The head did not know whether it should close its eyes or not. The sight was awful but fascinating, as the body was flayed and mangled, the limbs jerking from the tugging of the wolves. One of them ran a few steps away, the left arm between its teeth, the gloved hand tightly curled in a fist. Gabriel’s head could see the shoulder joint protruding out of the trunk, the ribs appearing on the side, even whiter than the snow. The blood on the ground had curdled purple under the northern lights.

One of the wolves, turning toward the head, finally noticed it, half buried in the snow. Their eyes met. But, instead of coming closer for a sniff, the wolf suddenly growled, looking at some point above it. The other wolves moved nervously, casting glances in the same direction, moving in ripples of fur as if grouping to attack. A groan resounded above Gabriel’s head, and a shadow covered it. The brain remembered the story of a dead explorer who’d been eaten by his own pack, except for his head, which was found being watched over by the lead dog, in some token of loyalty, or perhaps it was waiting for the head to give it an ultimate order. Now some animal was protecting Gabriel’s head as well: the wolves retreated and hurried on to finish the rest of their quarry, dragging it a few inches here and there with scraping sounds on the snow, cleaning up the carrion in a messy way that left strips of bloody muscle dangling from broken bones. They looked up from time to time, baring their fangs at the shadow but not daring to move toward it, as it towered above Gabriel’s head. Was it a bear? But a bear
would have attacked, and why would a bear have cared about the head anyway? To reciprocate the pains the Eskimo took to groom and feed the head of a killed
nanuk
, so that the beast would not speak ill of the hunters when it reached its own afterlife? Whatever it was, its looming presence spoiled the party. Sometimes, a few of the wolves tried to get closer to the head, then retreated again, fearing to lose some fine morsel of the half-eaten carcass.

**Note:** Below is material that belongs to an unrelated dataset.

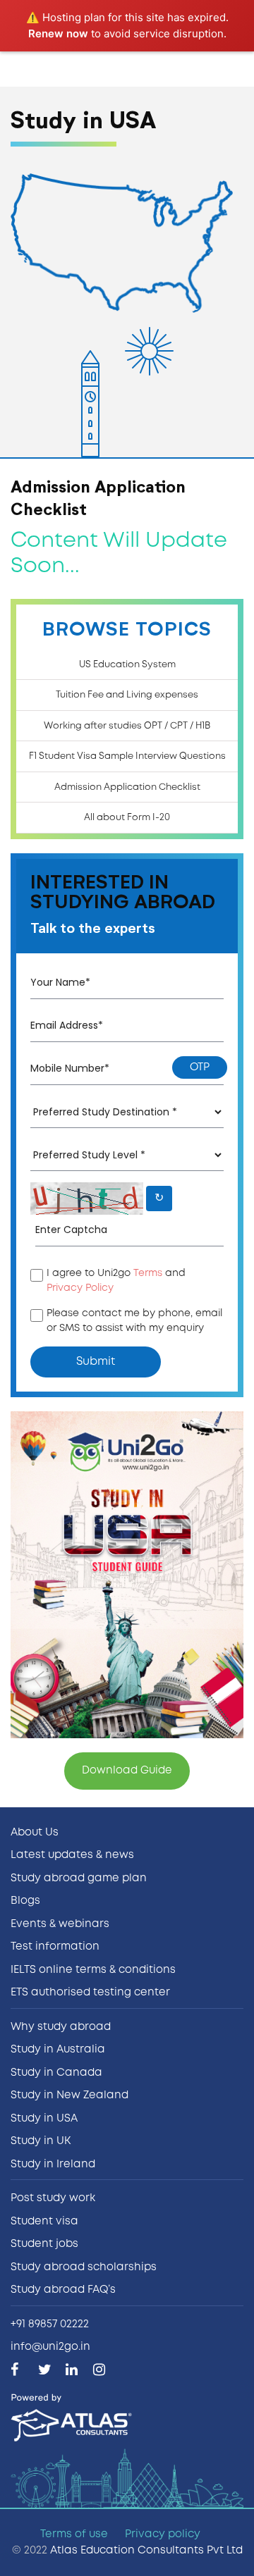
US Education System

Then, all of sudden, as if they had silently plotted among themselves, they attacked together. Before they could reach it, the shadow jumped over the head, a white furry beast knocking the wolves about with its powerful hind legs or its swinging tail, sending them rolling in the snow before they had a chance to bite. One of them, though, circled and darted at Gabriel’s head, catching it by the earflaps of its hat. The white shape turned around and, with a thunderous roar, scared the wolf so badly it dropped the head, sending it rolling into the nearby crevasse. The head plummeted down, having just enough time to notice that a disarticulated body was lying down in the crack.